The investigation shows a file consisting of UK consumer information, which led to a limited amount of UK data, including names, date of births, addresses, passwords or financial data being stored in the US between 2011 – 2016.
Equifax has established that it is likely to need to contact around 400,000 UK consumers in order to offer them appropriate advice and a range of services to help safeguard and reassure them.
The consumer credit reporting agency confirmed that Equifax and TDX Group systems and platforms are entirely separated from those impacted by the incident.
Patricio Remon, president at Equifax, said: “We apologise for this failure to protect UK consumer data. Our immediate focus is to support those affected by this incident and to ensure we make all of the necessary improvements and investments to strengthen our security and processes going forward.”
The compromised UK consumer data does not relate to any single Equifax business client or institution.
Ilia Kolochenko, CEO of High-Tech Bridge, added: “The great fuss around the Equifax breach exposes our unpreparedness to handle major data breaches in a pragmatic and professional manner. We can observe uncertainty, bias, fear, doubts and anger on all sides of the incident.
“Those emotions are understandable, but in cyber security they are a pretty bad ally. We should not forget about the presumption of innocence, and ascertain all the facts before making conclusions or especially accusatory judgements.
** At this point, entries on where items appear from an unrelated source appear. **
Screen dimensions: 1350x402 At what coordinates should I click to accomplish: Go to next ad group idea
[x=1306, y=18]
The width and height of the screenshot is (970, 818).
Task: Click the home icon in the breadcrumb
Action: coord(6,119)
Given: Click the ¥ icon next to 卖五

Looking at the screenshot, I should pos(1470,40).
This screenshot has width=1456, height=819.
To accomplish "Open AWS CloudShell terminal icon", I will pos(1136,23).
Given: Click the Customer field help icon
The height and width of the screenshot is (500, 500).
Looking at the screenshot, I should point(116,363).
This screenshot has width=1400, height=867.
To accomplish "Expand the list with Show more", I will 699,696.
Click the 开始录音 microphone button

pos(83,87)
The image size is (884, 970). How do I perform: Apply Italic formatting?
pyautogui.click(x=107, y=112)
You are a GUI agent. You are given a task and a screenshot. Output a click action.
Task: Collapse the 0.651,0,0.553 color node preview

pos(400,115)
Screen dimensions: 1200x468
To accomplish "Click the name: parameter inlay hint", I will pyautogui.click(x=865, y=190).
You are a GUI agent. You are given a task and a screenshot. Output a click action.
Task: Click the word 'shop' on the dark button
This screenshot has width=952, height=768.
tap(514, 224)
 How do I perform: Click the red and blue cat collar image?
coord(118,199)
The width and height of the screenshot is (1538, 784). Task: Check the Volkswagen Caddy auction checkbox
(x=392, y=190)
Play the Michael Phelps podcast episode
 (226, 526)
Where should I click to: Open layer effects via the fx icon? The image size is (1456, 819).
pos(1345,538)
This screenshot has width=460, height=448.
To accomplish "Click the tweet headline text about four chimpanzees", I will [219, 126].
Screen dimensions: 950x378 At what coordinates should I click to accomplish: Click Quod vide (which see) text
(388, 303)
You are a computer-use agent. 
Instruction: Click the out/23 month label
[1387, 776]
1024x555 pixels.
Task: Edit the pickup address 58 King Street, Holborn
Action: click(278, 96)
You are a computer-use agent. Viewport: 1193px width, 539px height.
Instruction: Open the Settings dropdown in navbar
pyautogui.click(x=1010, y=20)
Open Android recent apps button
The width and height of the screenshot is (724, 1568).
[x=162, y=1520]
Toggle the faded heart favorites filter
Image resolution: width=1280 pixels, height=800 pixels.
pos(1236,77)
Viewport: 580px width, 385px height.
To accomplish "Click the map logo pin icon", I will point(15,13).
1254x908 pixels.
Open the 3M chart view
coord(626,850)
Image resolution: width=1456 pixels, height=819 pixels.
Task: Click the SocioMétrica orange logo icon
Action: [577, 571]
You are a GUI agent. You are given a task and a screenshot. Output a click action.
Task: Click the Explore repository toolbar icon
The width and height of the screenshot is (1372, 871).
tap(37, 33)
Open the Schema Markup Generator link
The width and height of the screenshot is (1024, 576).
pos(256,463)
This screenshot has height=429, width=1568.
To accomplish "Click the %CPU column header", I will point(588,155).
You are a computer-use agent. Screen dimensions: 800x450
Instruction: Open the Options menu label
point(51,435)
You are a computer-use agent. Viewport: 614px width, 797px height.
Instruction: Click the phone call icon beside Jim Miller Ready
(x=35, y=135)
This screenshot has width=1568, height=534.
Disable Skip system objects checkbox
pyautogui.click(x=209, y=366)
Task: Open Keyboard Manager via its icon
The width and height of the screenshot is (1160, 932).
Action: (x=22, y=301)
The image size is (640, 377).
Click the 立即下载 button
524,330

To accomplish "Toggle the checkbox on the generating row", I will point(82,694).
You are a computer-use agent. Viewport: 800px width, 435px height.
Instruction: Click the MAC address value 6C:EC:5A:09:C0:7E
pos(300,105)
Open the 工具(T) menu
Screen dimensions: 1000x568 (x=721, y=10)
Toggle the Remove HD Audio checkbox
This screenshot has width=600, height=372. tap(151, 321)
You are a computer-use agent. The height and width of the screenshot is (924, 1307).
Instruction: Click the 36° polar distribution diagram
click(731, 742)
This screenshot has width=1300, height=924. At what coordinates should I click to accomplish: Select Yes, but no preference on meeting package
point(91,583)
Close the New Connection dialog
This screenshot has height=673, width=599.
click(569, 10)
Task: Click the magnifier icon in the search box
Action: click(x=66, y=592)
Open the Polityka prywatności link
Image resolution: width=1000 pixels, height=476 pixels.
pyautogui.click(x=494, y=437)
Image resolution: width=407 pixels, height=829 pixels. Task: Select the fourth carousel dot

Someone’s negligence is undoubtedly at fault here, however without a thorough technical investigation, we risk blaming innocent and professional people.”
Equifax is proactively contacting impacted customers in writing to offer them a free comprehensive identity protection service, allowing them to monitor their personal data, including credit information, and to be alerted of any potential signs of fraudulent activity, through web and social media monitoring.